How should someone act if they are dressed out in the armor of light? What should their behavior be? Right away, it excludes certain things. Orgies or riotous parties are out. So also is drunkenness. The next sin is translated chambering, but the word means sexual immortality. After that is a rejection of sensuality, lasciviousness, or filthiness. Then comes strife or quarreling, and after that is envy. We are dressed in the armor of light, and we are to walk as the children of light (Eph.5:8). We are to do this in a way that produces the fruit of the Spirit, the fruit of light—that which is good, right, and true (Eph. 5:9). Set your minds on heavenly things (Col. 3:2). Whatever is pure, (Phil. 4:8), think about that.

Put Off, Put On

These instructions are given to Christians. When you were first converted, you put off the old man, and you put on the new man, Jesus. That was a fundamental action. But it is not the kind of action that never needs to be repeated. We repeat this motion throughout the course of our lives. We put off, and we put on. We put off the old, corrupt way of being a human being, and we put on the new and glorious way of being a human being—the Lord Jesus.

No Provision

An important part of what it means to put off the old man concerns the way we speak. “Let no corrupt communication proceed out of your mouth, but that which is good to the use of edifying, that it may minister grace unto the hearers” (Eph. 4:29). “And have no fellowship with the unfruitful works of darkness, but rather reprove them. For it is a shame even to speak of those things which are done of them in secret” (Eph. 5:11-12). Right after this, Paul uses the same image he used in our passage here, that of waking up from sleep so that Christ the sun could shine on us. One of the disgraceful things in the modern church is slack entertainment standards, being willing to be entertained in our homes by people that we wouldn’t have in our homes. But digitizing a dirty joke doesn’t clean it up any. And then Christians begin speaking and joking that way themselves—although the Bible plainly says not to. Wake up, sleepers.

Eschatological Ethics

The Bible calls us to holiness because of who we are—we are named as Christians in our baptism. But the Scriptures also summon us to purity because of where we are in the story. That is what is happening here.

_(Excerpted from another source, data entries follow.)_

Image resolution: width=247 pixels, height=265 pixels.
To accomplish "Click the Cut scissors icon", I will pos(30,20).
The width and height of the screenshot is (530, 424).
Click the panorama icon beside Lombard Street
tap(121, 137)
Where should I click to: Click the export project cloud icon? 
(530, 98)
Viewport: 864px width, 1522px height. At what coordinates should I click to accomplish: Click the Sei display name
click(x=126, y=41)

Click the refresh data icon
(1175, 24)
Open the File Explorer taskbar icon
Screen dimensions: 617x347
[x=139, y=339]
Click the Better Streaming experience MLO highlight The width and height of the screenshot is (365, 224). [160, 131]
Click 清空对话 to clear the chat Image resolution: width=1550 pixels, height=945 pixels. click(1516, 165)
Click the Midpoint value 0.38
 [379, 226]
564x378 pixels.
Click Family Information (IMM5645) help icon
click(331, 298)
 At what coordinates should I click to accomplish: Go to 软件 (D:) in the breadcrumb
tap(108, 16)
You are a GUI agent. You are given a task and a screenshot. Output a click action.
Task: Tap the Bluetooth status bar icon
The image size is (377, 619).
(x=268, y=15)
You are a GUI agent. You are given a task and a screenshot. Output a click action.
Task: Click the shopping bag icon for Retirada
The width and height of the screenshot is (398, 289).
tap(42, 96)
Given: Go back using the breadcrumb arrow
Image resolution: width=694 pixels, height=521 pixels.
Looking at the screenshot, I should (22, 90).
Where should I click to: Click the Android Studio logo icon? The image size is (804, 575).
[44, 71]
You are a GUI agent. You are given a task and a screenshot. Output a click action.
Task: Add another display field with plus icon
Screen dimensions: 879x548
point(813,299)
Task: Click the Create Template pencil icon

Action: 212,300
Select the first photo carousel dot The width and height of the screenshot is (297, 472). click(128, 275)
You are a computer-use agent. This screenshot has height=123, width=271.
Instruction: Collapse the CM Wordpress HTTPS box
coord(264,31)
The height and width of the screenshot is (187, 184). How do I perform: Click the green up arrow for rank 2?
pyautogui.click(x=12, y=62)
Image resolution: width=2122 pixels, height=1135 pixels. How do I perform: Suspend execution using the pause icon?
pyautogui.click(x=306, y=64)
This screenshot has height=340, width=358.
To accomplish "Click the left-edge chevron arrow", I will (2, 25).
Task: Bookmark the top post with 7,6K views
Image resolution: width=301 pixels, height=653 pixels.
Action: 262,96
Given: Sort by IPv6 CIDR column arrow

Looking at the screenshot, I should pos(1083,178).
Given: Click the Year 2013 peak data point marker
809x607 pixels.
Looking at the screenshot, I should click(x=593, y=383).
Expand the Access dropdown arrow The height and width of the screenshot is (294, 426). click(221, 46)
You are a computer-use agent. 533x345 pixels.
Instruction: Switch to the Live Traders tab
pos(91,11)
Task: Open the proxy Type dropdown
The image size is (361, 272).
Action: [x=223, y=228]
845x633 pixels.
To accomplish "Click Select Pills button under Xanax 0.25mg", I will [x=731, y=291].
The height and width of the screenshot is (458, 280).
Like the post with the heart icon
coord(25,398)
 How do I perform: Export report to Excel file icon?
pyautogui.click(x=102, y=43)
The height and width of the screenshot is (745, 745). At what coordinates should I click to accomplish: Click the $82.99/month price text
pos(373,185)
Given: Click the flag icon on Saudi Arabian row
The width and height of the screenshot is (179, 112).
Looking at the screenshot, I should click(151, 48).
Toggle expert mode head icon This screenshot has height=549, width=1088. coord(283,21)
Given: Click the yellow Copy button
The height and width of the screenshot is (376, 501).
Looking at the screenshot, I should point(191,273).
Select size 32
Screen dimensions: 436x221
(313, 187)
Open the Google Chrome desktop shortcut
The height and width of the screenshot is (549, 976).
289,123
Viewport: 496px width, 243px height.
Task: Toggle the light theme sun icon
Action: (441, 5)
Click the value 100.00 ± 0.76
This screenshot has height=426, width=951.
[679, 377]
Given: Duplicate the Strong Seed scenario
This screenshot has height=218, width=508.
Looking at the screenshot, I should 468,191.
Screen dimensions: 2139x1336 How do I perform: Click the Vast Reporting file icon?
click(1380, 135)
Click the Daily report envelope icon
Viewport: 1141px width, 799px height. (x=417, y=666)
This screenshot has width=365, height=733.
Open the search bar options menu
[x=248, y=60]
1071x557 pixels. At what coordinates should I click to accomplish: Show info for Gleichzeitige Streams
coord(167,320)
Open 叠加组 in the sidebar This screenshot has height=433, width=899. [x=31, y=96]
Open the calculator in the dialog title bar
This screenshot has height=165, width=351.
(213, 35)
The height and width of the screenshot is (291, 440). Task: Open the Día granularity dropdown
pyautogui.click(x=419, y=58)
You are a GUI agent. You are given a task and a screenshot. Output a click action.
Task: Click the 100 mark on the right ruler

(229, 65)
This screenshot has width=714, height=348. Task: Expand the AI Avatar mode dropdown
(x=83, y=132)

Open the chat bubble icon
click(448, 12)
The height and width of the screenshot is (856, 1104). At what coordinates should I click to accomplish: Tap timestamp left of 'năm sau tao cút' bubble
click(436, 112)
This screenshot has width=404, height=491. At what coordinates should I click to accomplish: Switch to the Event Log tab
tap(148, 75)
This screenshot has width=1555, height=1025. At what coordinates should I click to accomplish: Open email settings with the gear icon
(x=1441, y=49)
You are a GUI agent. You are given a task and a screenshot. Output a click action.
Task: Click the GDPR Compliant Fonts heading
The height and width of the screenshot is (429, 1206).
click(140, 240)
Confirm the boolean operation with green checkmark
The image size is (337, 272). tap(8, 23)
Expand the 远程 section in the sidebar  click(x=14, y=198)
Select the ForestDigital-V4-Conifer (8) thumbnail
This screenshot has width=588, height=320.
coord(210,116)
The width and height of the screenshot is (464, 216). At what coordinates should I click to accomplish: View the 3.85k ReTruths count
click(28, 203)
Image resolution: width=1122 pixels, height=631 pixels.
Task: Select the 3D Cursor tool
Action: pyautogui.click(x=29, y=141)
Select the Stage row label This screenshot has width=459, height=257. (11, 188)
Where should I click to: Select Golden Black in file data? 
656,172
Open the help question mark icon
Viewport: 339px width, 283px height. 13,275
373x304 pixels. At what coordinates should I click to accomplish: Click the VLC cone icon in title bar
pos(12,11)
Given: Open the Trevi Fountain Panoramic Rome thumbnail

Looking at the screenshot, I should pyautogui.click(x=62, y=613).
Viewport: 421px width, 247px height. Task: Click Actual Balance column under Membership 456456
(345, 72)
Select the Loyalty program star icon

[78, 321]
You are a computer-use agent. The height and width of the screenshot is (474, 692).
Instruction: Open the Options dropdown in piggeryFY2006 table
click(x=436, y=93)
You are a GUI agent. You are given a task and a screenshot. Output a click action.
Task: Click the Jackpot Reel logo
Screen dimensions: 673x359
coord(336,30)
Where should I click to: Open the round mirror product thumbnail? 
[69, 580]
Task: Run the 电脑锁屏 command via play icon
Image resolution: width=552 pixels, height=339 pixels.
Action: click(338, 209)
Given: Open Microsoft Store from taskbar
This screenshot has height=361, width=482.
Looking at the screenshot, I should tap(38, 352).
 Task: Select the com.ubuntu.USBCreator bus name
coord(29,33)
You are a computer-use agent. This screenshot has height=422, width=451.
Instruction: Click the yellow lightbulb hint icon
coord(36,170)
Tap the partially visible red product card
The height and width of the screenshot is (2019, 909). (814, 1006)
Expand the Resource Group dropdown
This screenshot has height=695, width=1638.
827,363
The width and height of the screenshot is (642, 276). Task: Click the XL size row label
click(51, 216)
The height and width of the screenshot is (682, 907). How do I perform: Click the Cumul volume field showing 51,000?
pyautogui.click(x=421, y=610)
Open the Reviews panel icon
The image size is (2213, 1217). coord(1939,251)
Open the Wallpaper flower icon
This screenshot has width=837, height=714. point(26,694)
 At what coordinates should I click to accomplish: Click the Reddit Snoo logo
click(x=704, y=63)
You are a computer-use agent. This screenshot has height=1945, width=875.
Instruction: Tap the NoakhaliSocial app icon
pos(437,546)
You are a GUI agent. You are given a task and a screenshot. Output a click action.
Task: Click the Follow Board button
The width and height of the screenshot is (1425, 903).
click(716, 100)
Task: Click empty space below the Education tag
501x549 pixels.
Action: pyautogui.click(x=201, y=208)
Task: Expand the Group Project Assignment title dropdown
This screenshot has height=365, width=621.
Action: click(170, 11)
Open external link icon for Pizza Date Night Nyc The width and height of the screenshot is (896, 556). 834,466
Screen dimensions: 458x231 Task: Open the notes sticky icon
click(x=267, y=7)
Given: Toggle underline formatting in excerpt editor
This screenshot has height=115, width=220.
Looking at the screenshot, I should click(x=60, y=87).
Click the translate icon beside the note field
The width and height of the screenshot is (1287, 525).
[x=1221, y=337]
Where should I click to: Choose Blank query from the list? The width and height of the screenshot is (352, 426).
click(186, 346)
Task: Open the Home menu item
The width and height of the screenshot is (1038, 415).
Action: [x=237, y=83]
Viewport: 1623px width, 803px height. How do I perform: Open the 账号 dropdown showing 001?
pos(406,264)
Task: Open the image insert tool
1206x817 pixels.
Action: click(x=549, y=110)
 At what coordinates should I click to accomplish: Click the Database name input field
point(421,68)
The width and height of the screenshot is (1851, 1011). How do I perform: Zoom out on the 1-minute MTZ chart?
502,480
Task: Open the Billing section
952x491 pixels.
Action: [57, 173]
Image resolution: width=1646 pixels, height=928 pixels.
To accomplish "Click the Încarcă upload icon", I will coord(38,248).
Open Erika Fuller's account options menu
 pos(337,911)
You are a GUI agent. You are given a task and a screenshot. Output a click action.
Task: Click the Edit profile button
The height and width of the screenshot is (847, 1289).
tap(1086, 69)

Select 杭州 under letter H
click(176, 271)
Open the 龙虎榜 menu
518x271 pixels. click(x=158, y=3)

The Roman Christians were told not to behave in a certain way because it was morning. Christ is the sun, and this is why this contextualization does not make it inapplicable to us in our situation. The first Christians were staggering down for coffee at 5:30 am. We are busy at work, mid-morning. Does this reasoning apply to us, less or more? We are engaged in the work of the Great Commission, which consists of racking people out of their beds. As the morning progresses, this becomes even more of a necessity. As the day progresses, we have to stay with it. Some lazy men have trouble getting up, which is what Paul was addressing. Other lazy men have trouble working through the day, which is what we are addressing—but the point is the same. Don’t be like the archbishop who once joked that he didn’t get up early because it made him proud all morning, and sleepy all afternoon.